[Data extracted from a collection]
+ + + + + + +
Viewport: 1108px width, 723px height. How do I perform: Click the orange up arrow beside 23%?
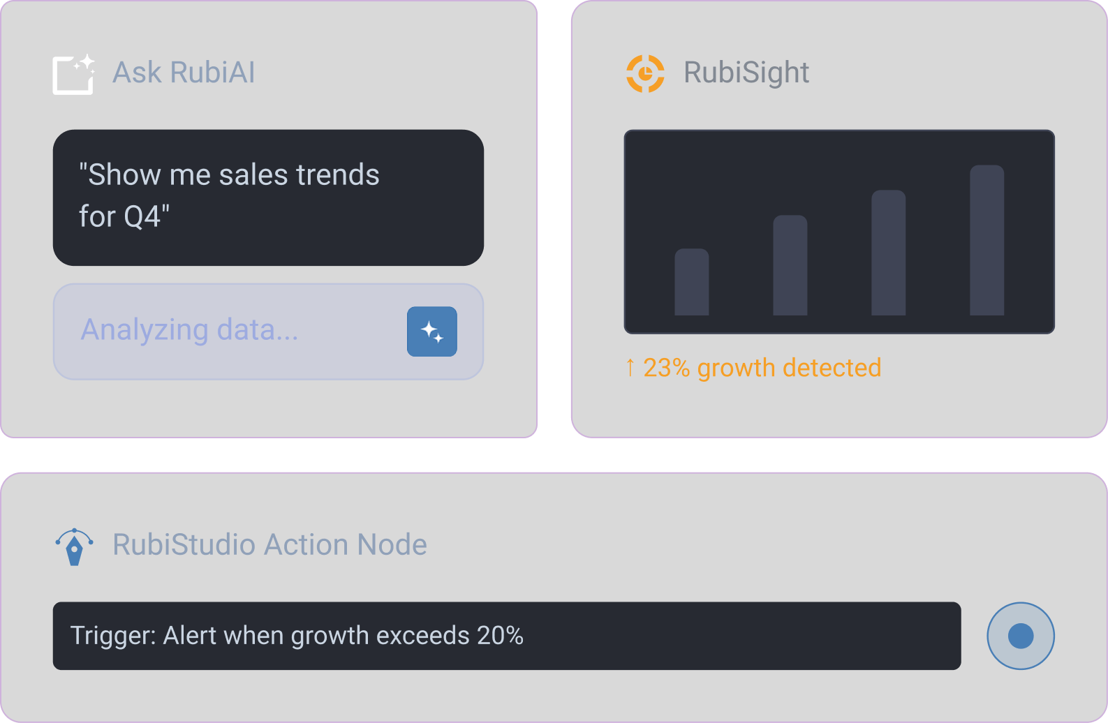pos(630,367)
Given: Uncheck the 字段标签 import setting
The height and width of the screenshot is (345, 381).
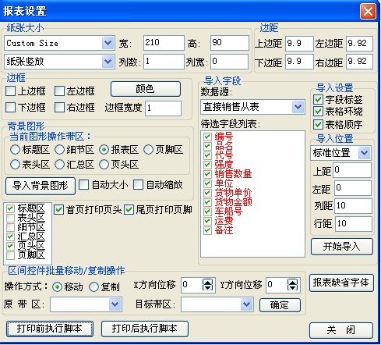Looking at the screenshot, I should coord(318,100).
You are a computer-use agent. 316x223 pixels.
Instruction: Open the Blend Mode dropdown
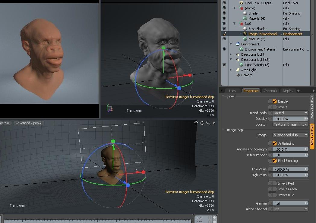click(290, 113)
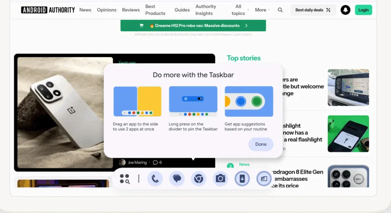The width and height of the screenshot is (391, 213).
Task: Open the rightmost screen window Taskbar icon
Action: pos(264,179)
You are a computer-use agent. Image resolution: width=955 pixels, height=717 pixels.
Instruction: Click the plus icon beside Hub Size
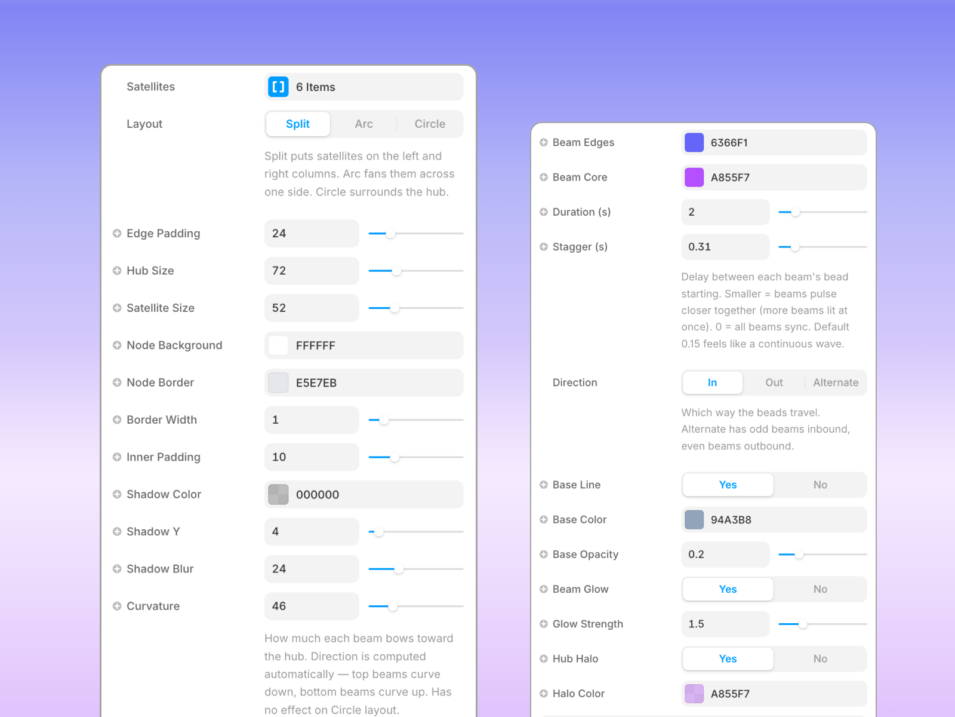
+ + + + + + +
▸ **Exercise goal**
Output the records exactly, please. The pictures are not part of the copy.

▸ **Solution to the problem**
Viewport: 1108px width, 723px height. How do I perform: Click the orange up arrow beside 23%?
pos(630,367)
Given: Uncheck the 字段标签 import setting
The height and width of the screenshot is (345, 381).
Looking at the screenshot, I should coord(318,100).
You are a computer-use agent. 316x223 pixels.
Instruction: Open the Blend Mode dropdown
click(290, 113)
The width and height of the screenshot is (391, 213).
Task: Open the rightmost screen window Taskbar icon
Action: pos(264,179)
You are a computer-use agent. Image resolution: width=955 pixels, height=717 pixels.
Instruction: Click the plus icon beside Hub Size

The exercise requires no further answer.